Selected extract:
Standard deviation of the gradients?

swiedema · October 6, 2017, 8:47am

The .backward() function returns the mean of the gradients with respect to an input batch. I was wondering if there is an efficient way for also getting the standard deviation of the gradients.

tom · October 12, 2017, 5:54pm

Hi.

As noo e else replied yet: no, that is not possible at the moment. If you need the standard deviation of a large set (ie maby minibatches), you could multiply the standard deviation of mini-batch-averages by batch_size**0.5 to estimate the per-sample standard deviation using the CLT scaling behaviour.
There is a way to get stdev for linear layers with a bit of hackery, but conv layers seem out of (my) reach at the moment.

Best regards

Thomas

swiedema · October 12, 2017, 6:25pm

Thanks for the reply!
However it would be great to be able to calculate the exact std instead of an approximation.
Is there a way to apply a self defined function to each sample gradient of the minibatch? If yes, then I could calculate the exact std by performing 2 times a backward pass (e.g., 1st I calculate the mean and then the mean of their square).

tom · October 13, 2017, 7:46am

You can use hooks. So for linear layers, you could do this:

gist.github.com

https://gist.github.com/t-vi/f3437d31b3e4680cc78d9999ea5a8af6#file-variance_of_grad-py

variance_of_grad.py

import torch
from torch.autograd import Variable

def linear_with_sumsq(inp, weight, bias=None):
    def provide_sumsq(inp,w,b):
        def _h(i):
            if not hasattr(w, 'grad_sumsq'):
                w.grad_sumsq = 0
            w.grad_sumsq += ((i**2).t().matmul(inp**2))*i.size(0)
            if b is not None:

This file has been truncated. show original

For convolutions, you would need to instantiate an object of the ConvNdBackwardBackward class, which I don’t think is possible at the moment. (But might be in the future if standard deviations become more popular.)

Best regards

Thomas

Extracted data:
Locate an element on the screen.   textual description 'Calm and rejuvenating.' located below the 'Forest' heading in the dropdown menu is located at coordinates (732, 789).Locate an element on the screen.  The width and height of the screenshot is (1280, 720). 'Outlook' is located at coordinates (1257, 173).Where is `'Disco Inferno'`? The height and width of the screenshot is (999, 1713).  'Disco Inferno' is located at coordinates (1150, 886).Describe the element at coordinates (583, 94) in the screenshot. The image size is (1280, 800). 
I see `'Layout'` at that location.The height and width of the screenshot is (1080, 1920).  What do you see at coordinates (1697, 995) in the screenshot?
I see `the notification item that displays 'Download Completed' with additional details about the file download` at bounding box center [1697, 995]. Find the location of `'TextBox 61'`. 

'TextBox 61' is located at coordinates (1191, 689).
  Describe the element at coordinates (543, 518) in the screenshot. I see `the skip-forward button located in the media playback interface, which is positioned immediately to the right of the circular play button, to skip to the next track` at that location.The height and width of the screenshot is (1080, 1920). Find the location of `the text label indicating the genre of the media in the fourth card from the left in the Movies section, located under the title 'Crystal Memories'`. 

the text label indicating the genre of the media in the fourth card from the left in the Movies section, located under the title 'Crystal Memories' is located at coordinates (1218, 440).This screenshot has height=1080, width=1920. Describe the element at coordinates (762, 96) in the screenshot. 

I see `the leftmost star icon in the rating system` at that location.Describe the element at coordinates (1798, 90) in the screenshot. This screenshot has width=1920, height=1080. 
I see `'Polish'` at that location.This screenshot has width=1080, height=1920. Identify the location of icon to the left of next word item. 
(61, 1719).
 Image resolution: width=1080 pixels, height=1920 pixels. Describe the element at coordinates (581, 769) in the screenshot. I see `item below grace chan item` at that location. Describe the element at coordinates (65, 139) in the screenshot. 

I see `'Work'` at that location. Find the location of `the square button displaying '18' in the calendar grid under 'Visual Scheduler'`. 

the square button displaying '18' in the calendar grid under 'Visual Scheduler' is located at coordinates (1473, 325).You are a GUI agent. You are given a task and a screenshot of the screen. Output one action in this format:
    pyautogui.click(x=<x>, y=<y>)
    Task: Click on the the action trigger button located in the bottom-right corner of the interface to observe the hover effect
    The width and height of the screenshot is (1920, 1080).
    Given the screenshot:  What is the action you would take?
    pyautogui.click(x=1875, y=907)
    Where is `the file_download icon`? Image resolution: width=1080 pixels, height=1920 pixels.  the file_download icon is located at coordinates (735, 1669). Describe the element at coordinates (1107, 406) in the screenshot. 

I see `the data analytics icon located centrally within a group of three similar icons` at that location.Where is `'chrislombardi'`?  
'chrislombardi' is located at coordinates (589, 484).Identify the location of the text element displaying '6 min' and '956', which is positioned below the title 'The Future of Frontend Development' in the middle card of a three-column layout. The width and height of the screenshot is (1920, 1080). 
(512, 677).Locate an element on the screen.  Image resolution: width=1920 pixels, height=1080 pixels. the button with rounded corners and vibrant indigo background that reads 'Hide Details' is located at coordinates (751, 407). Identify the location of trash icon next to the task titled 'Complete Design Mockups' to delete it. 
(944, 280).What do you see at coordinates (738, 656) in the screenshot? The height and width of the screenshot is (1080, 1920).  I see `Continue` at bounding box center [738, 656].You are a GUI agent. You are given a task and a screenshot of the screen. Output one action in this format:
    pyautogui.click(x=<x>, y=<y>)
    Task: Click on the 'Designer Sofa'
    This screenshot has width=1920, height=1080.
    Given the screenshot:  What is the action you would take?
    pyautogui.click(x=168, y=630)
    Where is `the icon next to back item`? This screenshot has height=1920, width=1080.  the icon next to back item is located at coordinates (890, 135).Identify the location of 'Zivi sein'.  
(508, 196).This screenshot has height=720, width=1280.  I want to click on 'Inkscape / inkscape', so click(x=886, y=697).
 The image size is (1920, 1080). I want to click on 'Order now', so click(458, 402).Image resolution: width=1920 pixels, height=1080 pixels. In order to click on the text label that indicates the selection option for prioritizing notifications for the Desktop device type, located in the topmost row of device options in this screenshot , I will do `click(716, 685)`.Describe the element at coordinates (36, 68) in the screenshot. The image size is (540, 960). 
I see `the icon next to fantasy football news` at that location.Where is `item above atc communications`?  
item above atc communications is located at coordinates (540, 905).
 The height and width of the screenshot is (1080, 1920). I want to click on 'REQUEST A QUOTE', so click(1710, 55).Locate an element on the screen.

Request:
Answer these from the forum thread on the standard deviation of gradients:
(a) What does tom say to multiply the standard deviation of mini-batch averages by to estimate the per-sample standard deviation?
(b) What does tom say can be used for linear layers?
(c) Which class would need to be instantiated for convolutions?

Solution:
(a) batch_size**0.5
(b) Hooks
(c) The ConvNdBackwardBackward class